Originally an addition to a late 19th century church, the oldest of its kind in the state, the Gryphon is part of the Laramie Plains Civic Center. With a history of instruction and classes predating the University of Wyoming, this complex has been a breeding ground for creative expression and community participation, especially in live entertainment. From edgy comedians to Broadway-caliber Western musicals, this stage has had its share of creative expression. Add to its prime location and retro charm a singular historical status, and a show at the Gryphon truly transports the viewer far and away.
As is especially the case in the rural West, the university is the hub for arts and entertainment. In Laramie, U of W is a mecca of burgeoning young minds and a wealth of tuition cash flow. They’ve the resources, clientele and facilities for performances of all kind, be they several thousands for a Cowboys football game, or a recent incarnation of Shakespeare. The absolutely brand new Buchanan Center is pristine and laid-out for audience immersion. The “thrust style” stage juts into the seating, a la the rock arena concerts in which the lead singer can walk into the crowd.
This playhouse is the spot for the traditional Western saloon theatre show, immersing the audience in an aged Western bar, draped in lace and feathers and ringing with the pang of honky-tonk piano. In the oldest building in Jackson, guests dine in the stereotypical cowboy steakhouse atmosphere, entertained all the while by the house cast. Once a stable, then a Model-T dealership and mercantile, the Jackson Hole Playhouse is steeped in the region’s history, its confines serving as a cornerstone to the evolving economy and demands of the populace. With this steamboat-casino vibe, and jovial abandon akin to a Twain novel, plays here are first and foremost what they should be: fun.

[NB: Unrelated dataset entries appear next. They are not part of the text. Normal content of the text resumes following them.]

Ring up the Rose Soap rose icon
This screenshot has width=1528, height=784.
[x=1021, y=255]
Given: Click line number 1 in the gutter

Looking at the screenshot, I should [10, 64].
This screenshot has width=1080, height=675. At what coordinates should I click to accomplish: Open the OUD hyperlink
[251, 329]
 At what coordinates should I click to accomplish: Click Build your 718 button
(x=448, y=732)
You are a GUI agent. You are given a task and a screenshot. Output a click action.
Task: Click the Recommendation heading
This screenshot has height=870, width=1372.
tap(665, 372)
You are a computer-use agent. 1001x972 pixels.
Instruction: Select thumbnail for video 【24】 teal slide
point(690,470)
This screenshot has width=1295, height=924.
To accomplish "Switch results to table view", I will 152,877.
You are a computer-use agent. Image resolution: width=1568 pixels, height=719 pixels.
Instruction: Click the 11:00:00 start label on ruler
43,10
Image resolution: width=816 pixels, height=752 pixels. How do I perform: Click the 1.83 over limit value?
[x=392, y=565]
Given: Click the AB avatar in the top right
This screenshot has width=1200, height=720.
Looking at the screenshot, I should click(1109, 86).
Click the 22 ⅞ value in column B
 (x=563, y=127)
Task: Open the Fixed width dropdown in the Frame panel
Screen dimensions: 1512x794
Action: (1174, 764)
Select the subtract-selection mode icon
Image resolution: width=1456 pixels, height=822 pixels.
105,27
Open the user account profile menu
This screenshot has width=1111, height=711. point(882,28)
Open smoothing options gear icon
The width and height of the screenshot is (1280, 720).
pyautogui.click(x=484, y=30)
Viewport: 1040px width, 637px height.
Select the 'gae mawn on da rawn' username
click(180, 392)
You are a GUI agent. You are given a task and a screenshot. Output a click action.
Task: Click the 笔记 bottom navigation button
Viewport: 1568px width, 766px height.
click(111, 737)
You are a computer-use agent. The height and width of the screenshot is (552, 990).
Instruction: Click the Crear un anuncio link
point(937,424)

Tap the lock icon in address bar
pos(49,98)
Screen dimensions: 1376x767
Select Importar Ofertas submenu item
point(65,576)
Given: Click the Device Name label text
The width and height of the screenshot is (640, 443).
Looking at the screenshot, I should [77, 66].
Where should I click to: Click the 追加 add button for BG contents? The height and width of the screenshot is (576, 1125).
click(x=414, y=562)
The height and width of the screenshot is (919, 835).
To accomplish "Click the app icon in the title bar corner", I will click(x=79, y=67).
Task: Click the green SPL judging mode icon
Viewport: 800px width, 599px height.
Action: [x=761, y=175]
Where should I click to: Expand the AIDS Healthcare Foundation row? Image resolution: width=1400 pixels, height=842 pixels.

Stage III blends two of the area’s best assets: a storied history and the activism of its community. To the latter point, all productions are publicly-funded and local through and through: actors, producers, directors, et al are volunteers. These “employees” embody, and embolden others to pursue, the preservation and production of the arts, via their plays and love of teaching the public. So, while one isn’t likely to find a million-dollar Shakespeare production, the passion and professionalism that exudes from a cast that truly loves their job is just as good (if not better).
Spawned from one of the oldest theatre groups in the country, this quaint venue has revolved around community theatre since 1930. With an impressive stage production for its time, the shows here wowed audiences and laid the groundwork for a successful public-centered theatre program that persists. The calendar is always full with both uber-local and nationally-renowned troupes, all continuing to support the overarching the venue’s two principles: celebrating creativity and enriching the community.
Similar to the chuckwagon hee-haws of centuries past, the shows at Cody Cattle Co bookends its theatre productions with authentic cast-iron cookery. Each evening, from 6:30-7:30, the venue erupts with the artist or cast of the evening. Acts range from raucous modern bluegrass four-pieces to comedic western plays. The “dinner and a show” approach provides a schema for a truly immersive evening, with the character of the show bleeding into the dining room, inevitably affecting the conversation bouncing from table to table.